I was so ready to BE home, but wasn’t really ready to GO home. Who can look forward to some 30 hours in commute? It was rough for me. The kids sort of enjoyed the flight. And the airports themselves weren’t that bad. It was the lines of people to get through security and customs, baggages checks, and claims...with 4 kids! My brother-in-law proved quite useful. Have I mentioned that I’m glad I wasn’t alone in this? There were many firsts on that trip and the days following, and I’m sure plenty are yet to come. First time on a plane, first apple, first escalator, first time to pray together as a family, and this is the first of many blogs with our four beautiful kids home with us finally.



Thanks for reading.

Monday, April 2, 2012

we are crazy

Oh wow! Elation isn't a word I often use, nor does it really express what's going on inside of us right now.

We got word this morning that we are cleared for an embassy appointment.
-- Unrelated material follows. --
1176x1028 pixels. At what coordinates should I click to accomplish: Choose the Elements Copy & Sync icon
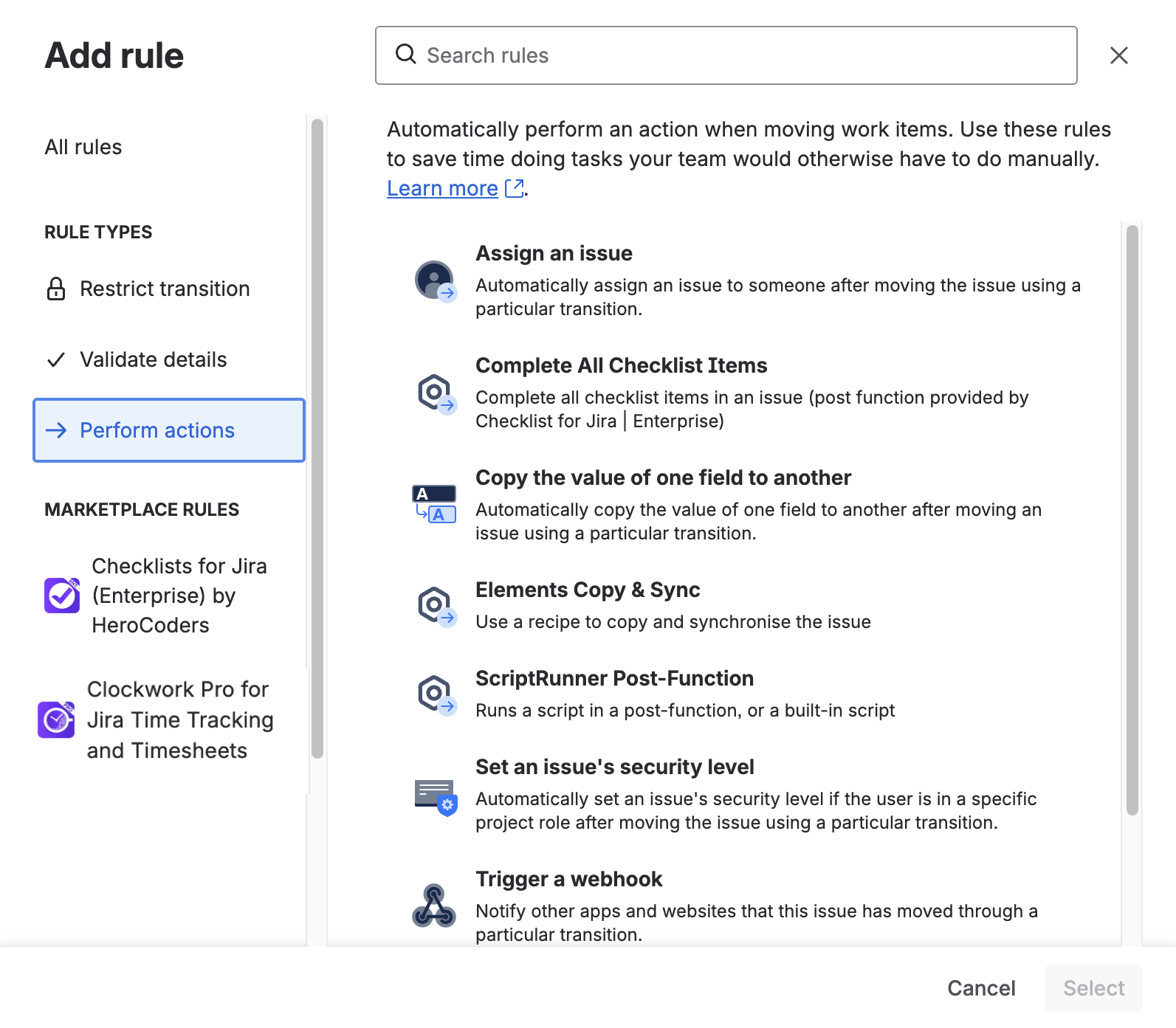click(x=435, y=606)
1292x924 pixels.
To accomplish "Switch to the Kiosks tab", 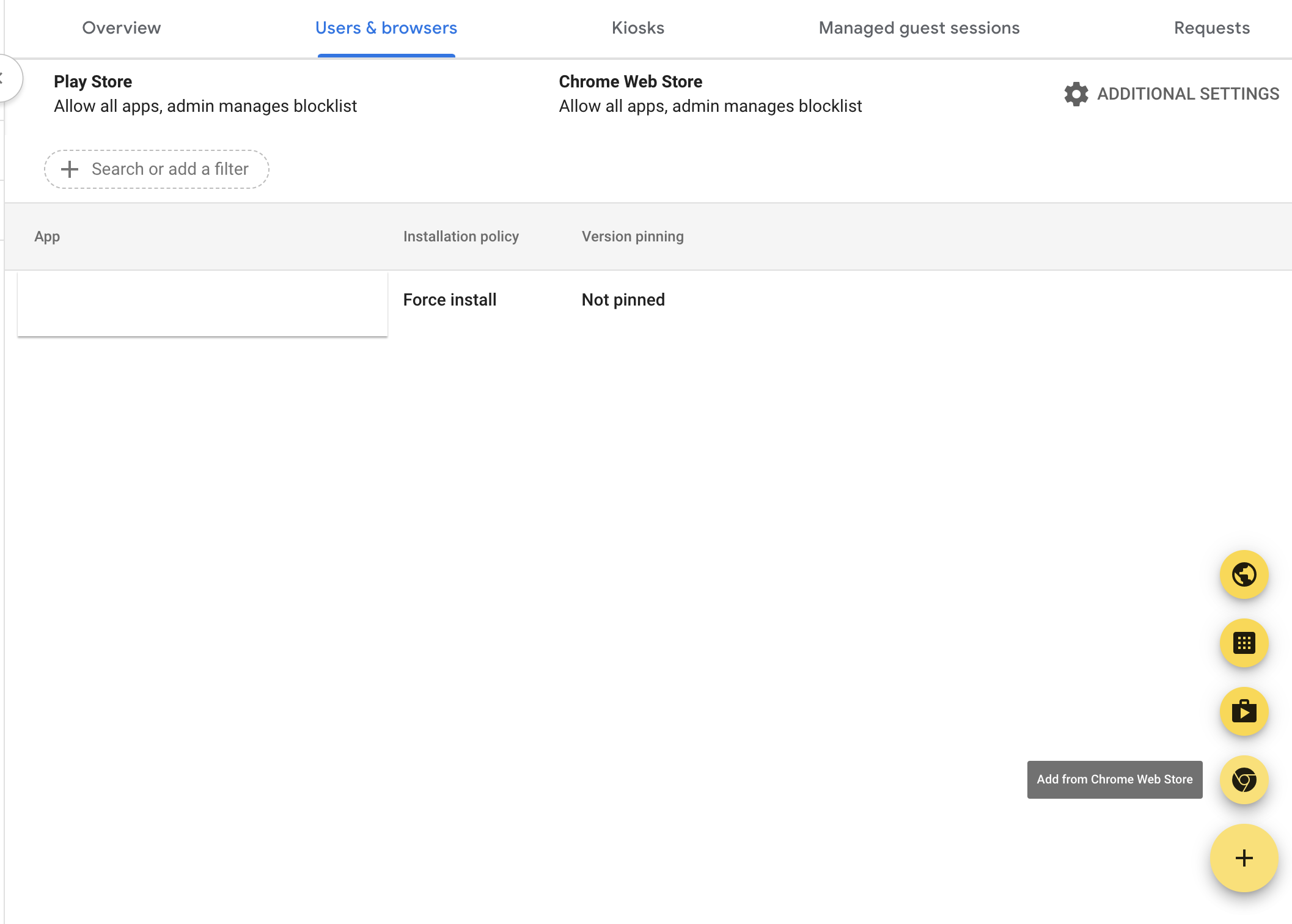I will point(639,27).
We are currently waiting on the exact date but it will be either the 10th, 11th, or the 16th. After that I will travel back here with 4 of the most beautiful kids I've ever seen. Jessica and I just got to Skype with them to tell them that I would be there in the next week to get them and bring them home. I wish I knew what they were feeling. They smiled and said they were happy. They seemed giddy. But certainly there has to be some fear. Some sadness. Some anxiety over the unknown. I pray our love will cover those feelings. I pray God will give them His peace abundantly and everlasting.
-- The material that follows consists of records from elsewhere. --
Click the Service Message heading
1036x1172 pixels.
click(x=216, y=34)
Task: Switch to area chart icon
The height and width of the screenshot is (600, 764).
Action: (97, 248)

Over the last few weeks leading up to this I have had much of those fears and anxieties. My joy and assurance has in no way been squelched, but those wretched "what-ifs" are a pesky breed. Jessica and I have prepared in every way we know how for every possible scenario. After we've read, researched, and talked to others we push back that particular possible dilemma, knowing we'll deal with it if/when it arises. All of those have bubbled back up in me and caused me to wonder if we prepared enough and for the correct things. It took several friends' wise words and several days to sink in: families aren't perfect.

I have an idol. One I am currently trying to demolish. One that I think most of us have. One I think goes virtually unnoticed and unattended to. An idol that is given to us slowly like an IV drip through pop culture and mass media outlets. It's the perfect family, or at least one that looks that way. All of my anxieties and fears were based on others perception of us.
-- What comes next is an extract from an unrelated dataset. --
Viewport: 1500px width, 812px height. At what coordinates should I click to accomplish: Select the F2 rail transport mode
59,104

I want people to think we have it together. But we don't. None of us do. We're a mess and yet God loved us where/how we were. He is the One to right the wrongs, fix the shortcomings, and repair our nature.

I want people to think we're not crazy. But we are crazy. What we're doing is not complimentary to the American dream. It's counter-cultural. It values children over homes, cars, jobs, money, success, etc. It measures happiness on a different scale. Our Father was crazy to sovereignly adopt us into His family as His children. That's nuts! It's a messy family. Ours will be too.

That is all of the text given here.